■ Problem to solve:
All lines from the one containing "Search (215, 1845)" to the end of the listing below are to be reproduced exactly, and no others.
◆ ◆ ◆ ◆ ◆ ◆ ◆
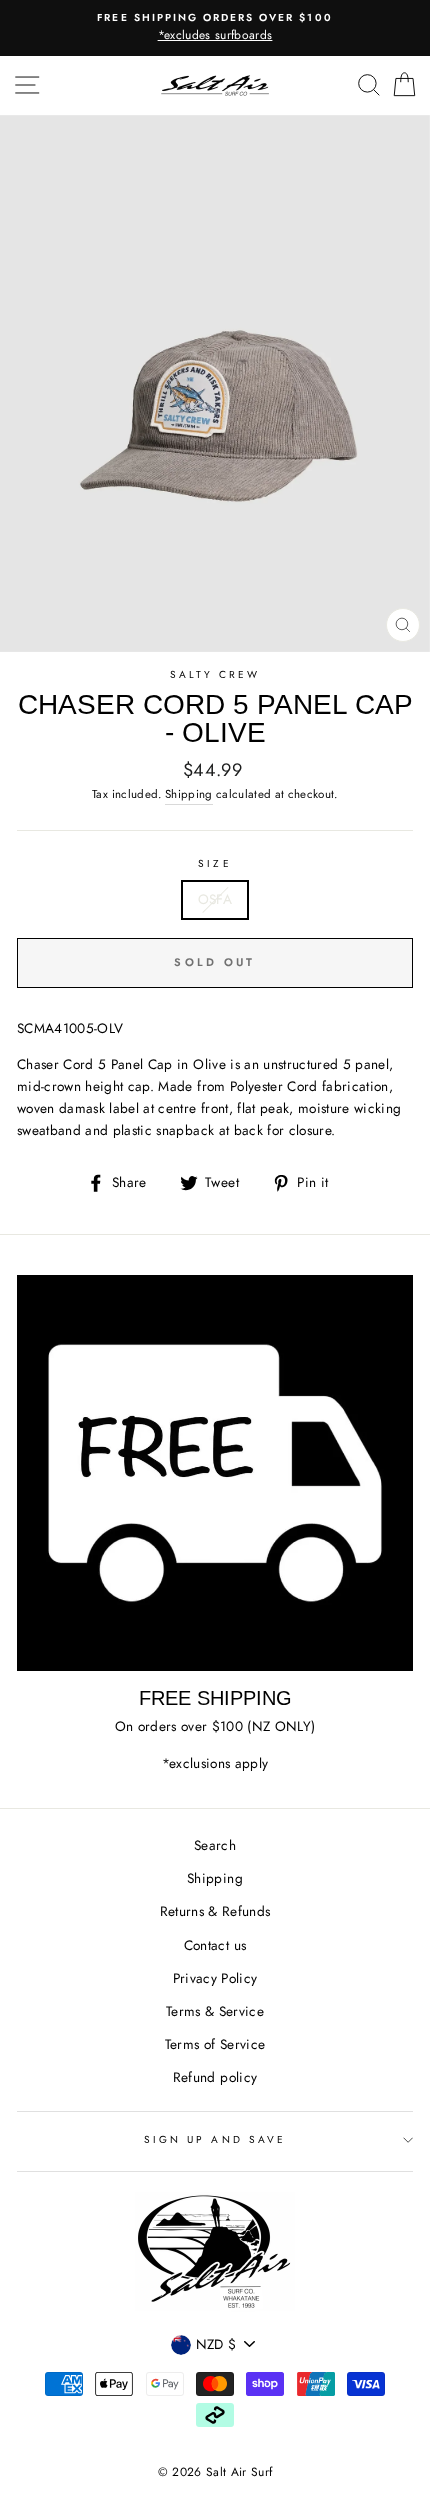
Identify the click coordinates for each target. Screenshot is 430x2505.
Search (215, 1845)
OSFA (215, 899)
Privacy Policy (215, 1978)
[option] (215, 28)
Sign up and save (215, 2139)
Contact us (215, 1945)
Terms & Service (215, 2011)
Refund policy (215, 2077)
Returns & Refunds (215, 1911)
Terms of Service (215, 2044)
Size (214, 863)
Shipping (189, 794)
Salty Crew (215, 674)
◆ ◆ ◆ ◆ ◆ ◆ ◆
■ Solution for this problem:
Search (215, 1845)
OSFA (215, 899)
Privacy Policy (215, 1978)
[option] (215, 28)
Sign up and save (215, 2139)
Contact us (215, 1945)
Terms & Service (215, 2011)
Refund policy (215, 2077)
Returns & Refunds (215, 1911)
Terms of Service (215, 2044)
Size (214, 863)
Shipping (189, 794)
Salty Crew (215, 674)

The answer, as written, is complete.